Posture creating position?
 
May 17, 2012
2,086
63
I came across this on Facebook yesterday and thought I'd post it here for you guys. The 'author' is Jason Iuli-Kinsey of San Diego. Jason pitched fastpitch softball from his teens and well into his 30's, he did pitch in the "major" division of men's fastpitch (which is the top "classification") The last 2 or 3 days he's been making some very interesting, thought provoking statements on Facebook about pitching coaching. I've known Jason for 20+ years, we are friendly but not "Friends" we don't send each other Xmas cards or anything. But, he's got a big legion of followers in CA. I'm not agreeing or disagreeing with this or his opinions, just wanted to share and read you discussion.

Image may contain: text that says 'The 4 things we need to stop trying to teach... 1) INTERNAL ROATATION 2) FOREARM FIRE 3) BRUSH CONTACT 4) FOLLOW THROUGHS PowerhouseMechanics''The 4 things we need to stop trying to teach... 1) INTERNAL ROATATION 2) FOREARM FIRE 3) BRUSH CONTACT 4) FOLLOW THROUGHS PowerhouseMechanics'
Hear me out. I am not saying these things do not exist. What I am saying is, these things are naturally occurring movements within the pitching motion. Teaching pitchers to intentionally create these movements are arbitrary and very confusing. ⠀

Why should we stop teaching I.R? ⠀
First of all, the term in itself is confusing. I don't know why we make it so complicated. I.R, is simply how the joint rotates open and closed, but I digress..IR is one of the most natural things the arm will create.
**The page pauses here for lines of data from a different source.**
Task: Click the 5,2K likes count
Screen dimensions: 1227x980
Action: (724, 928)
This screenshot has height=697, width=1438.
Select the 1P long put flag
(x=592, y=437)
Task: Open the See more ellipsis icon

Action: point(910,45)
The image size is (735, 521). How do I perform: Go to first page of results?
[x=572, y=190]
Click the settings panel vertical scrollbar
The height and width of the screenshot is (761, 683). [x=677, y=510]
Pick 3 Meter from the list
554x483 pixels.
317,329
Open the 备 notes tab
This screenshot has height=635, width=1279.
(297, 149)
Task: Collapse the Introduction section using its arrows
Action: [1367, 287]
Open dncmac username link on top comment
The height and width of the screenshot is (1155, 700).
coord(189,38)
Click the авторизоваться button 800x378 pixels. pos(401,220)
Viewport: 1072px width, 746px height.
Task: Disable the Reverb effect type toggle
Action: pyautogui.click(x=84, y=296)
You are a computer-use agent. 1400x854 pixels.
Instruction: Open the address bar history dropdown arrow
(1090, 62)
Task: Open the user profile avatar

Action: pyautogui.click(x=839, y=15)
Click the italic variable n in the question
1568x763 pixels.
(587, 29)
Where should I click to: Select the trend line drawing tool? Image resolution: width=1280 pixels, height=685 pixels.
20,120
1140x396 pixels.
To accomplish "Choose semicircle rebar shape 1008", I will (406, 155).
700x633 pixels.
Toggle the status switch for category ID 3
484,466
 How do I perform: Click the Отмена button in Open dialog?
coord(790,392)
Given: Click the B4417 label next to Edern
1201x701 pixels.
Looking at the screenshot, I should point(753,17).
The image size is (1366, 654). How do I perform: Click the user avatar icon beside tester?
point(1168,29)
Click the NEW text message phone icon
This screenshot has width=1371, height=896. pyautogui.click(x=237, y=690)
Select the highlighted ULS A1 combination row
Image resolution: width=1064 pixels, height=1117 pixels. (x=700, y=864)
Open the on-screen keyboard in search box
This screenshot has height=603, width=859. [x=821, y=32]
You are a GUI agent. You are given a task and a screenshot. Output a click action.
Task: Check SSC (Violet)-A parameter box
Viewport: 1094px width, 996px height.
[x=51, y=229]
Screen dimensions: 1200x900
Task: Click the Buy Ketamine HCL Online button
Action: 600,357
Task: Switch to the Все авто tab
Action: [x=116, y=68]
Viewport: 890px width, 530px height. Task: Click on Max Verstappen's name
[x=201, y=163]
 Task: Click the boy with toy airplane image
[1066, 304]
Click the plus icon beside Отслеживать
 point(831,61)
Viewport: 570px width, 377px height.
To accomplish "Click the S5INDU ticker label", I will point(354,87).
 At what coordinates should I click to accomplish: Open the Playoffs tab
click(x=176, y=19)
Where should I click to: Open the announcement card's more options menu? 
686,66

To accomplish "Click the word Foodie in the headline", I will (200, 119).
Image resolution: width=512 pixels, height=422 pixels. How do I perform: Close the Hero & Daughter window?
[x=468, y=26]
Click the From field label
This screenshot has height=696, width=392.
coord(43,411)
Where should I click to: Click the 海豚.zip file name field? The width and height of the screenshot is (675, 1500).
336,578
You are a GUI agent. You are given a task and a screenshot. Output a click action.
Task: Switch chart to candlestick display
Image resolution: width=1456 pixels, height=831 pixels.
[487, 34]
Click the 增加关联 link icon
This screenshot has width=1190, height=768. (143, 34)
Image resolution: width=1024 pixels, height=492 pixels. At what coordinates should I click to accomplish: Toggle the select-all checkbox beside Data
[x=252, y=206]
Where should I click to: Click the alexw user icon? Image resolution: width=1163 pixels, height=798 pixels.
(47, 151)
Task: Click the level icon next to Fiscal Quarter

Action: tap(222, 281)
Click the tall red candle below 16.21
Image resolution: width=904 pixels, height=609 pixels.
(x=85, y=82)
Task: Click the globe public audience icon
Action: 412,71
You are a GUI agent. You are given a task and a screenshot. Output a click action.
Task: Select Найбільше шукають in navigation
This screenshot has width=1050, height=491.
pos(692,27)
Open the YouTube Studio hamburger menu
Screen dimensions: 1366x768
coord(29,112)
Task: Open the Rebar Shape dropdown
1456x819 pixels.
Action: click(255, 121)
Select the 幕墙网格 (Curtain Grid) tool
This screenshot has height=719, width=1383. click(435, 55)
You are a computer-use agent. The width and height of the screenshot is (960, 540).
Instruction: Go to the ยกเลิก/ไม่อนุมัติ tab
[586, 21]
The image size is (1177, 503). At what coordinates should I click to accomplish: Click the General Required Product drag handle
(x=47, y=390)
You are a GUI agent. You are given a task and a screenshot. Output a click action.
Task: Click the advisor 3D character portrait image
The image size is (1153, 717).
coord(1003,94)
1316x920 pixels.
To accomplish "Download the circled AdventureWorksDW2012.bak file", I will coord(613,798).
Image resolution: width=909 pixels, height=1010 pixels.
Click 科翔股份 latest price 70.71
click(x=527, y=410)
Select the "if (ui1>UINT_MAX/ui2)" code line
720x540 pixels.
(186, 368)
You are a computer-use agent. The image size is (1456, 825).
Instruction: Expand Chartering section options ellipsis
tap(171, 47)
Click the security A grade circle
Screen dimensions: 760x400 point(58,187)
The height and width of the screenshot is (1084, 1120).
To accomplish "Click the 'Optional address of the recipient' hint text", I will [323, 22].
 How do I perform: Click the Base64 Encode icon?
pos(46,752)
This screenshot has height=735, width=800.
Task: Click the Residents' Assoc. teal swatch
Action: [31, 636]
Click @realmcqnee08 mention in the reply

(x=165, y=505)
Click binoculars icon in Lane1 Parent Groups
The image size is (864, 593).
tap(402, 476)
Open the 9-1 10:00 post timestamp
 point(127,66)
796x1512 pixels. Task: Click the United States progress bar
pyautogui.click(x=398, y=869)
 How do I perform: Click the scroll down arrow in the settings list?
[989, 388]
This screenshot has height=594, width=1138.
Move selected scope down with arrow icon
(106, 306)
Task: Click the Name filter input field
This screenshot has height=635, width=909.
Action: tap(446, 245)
When the arm transfers from back to down, the shoulder joint will naturally open itself. Watching all of these videos of kids trying to "create" IR is causing them to over rotate. Not only are they not able to get back behind the ball on the closure of the joint, its almost impossible to create cuts.⠀

Why should we stop teaching "brush contact"?⠀
Brush contact is a reaction that is a result of how we pull from an open shoulder joint. When the shoulder joint is open, it will pull the shoulders back, placing the elbow behind the ribs. When pulling down the arm, the elbow is already in position to make contact with the hip. When the elbow makes contact with the hip, it will naturally trigger the shoulder joint too close. Too many kids are forcefully driving their elbows into the sides of their body and injuring themselves.⠀

Why should we stop teaching "Forearm Fire"? ⠀
The forearm is activated because the fingers are pulling into the wrist. By not putting attention into the fingers, and putting focus on the contraction of the forearm, creates peeling or rolling the ball off their fingers. Why would we teach kids to let the ball roll off of the fingers? Use the fingers to drive energy through the ball. ⠀

Why should we stop teaching follow throughs? ⠀
This is how "Hello Elbow" started. Pitchers were taught to "intentionally" create a follow through, but follow throughs are not intentional. Follow throughs, are a direct result of how we use the forearm. By teaching kids to intentionally follow through, it also teaches them to bypass the forearm and substitute a bicep pull or even worse, to just push the ball. ⠀

STAY FOCUSED ON MOTIONS THAT ARE INTENTIONAL
It's a hasty generalization combined with a straw-man argument. In the big picture of softball pitching the distinction is irrelevant. There are so many pitching coaches that don't even understand the basics of how to teach someone to throw underhand. Trying to take it up a level by "not teaching" internal rotation or brush contact is just mental masturbation.
 
May 20, 2016
337
63
Not sure what he's trying to get across. Seems like it's all "this is how you should move anyways so no point in teaching it".

As per the second post it's just as true the other way around. Lot of athletes are so naturally gifted they really don't understand the mechanics behind it. Have heard some say some head scratching things.